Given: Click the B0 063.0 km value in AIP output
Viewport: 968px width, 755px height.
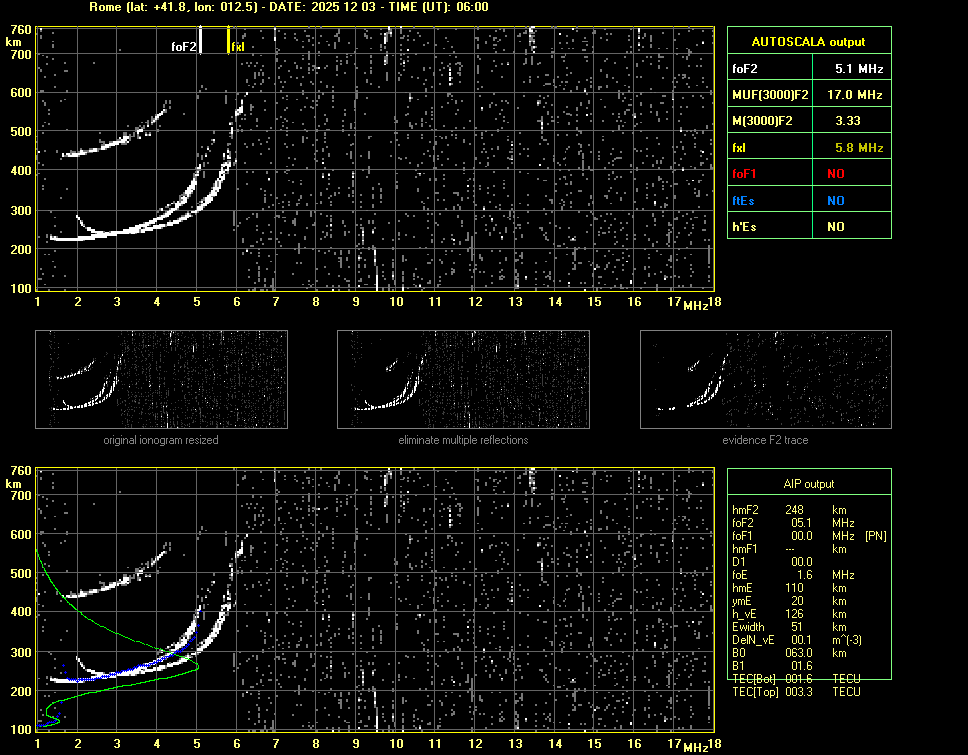Looking at the screenshot, I should [x=801, y=652].
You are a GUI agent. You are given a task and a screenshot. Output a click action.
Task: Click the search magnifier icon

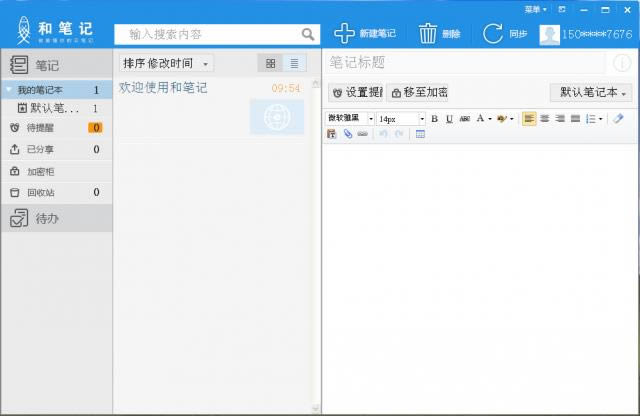click(x=308, y=35)
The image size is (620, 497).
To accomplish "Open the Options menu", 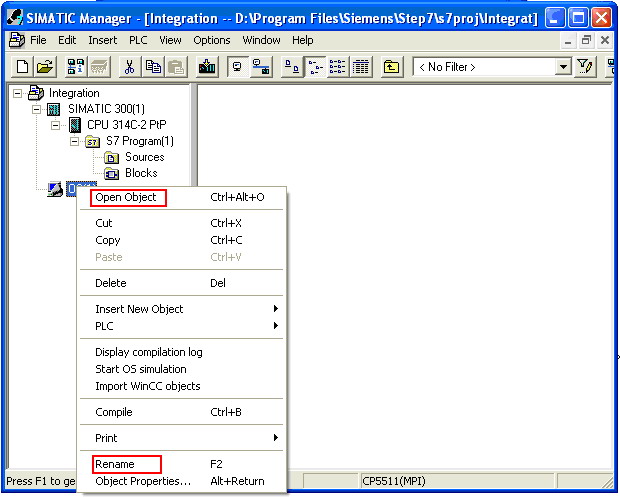I will pos(212,40).
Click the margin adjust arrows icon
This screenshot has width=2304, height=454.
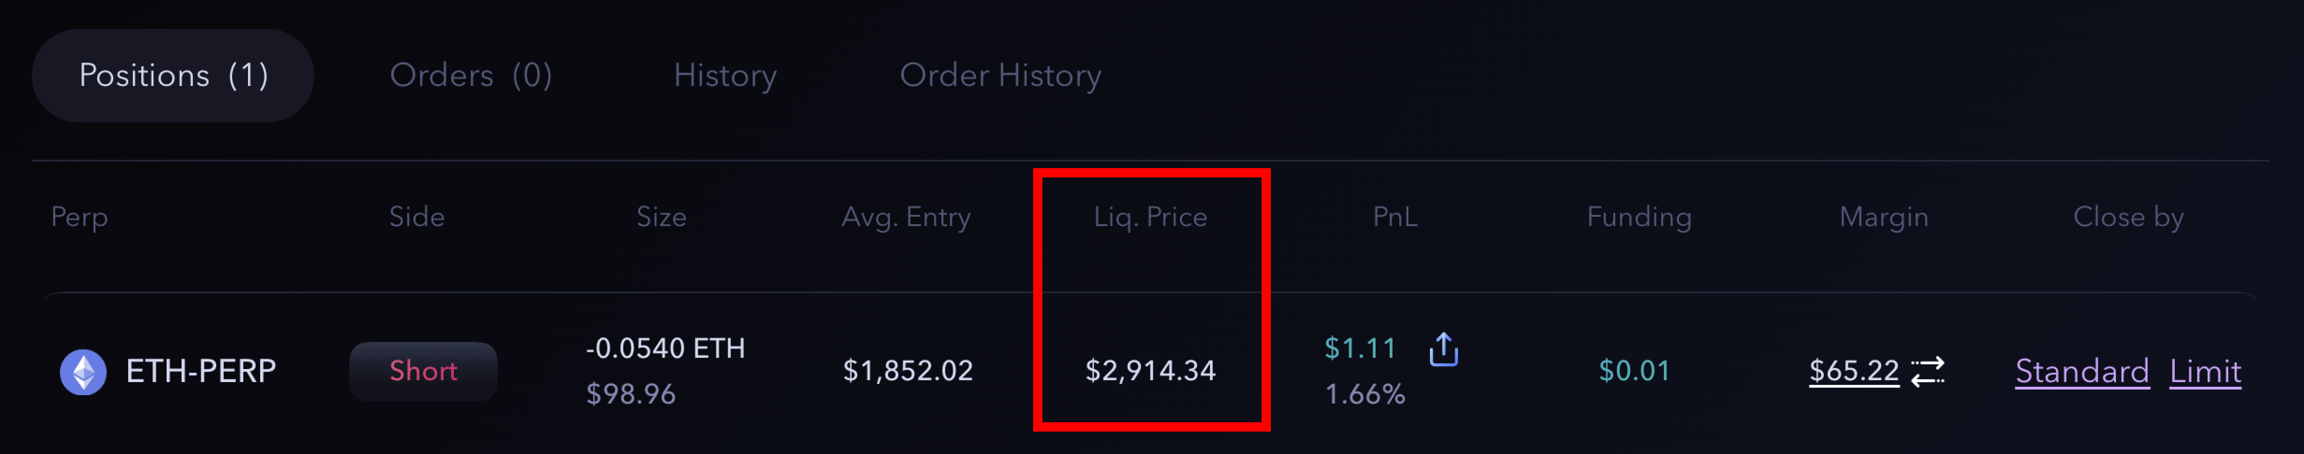point(1928,371)
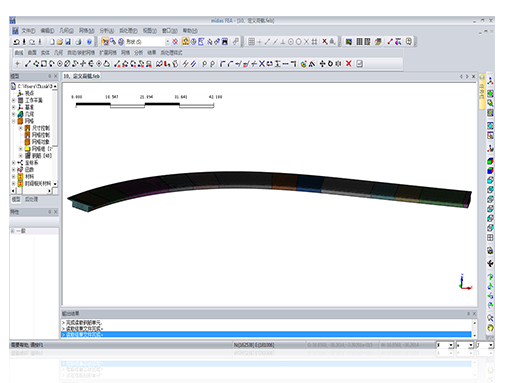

::::::::::

Your task: Return verbatim every line from the line containing "Click the margin adjust arrows icon" to the last line of the entries above, inclusive, and leave out the pictures.

Written response:
Click the margin adjust arrows icon
This screenshot has width=2304, height=454.
point(1928,371)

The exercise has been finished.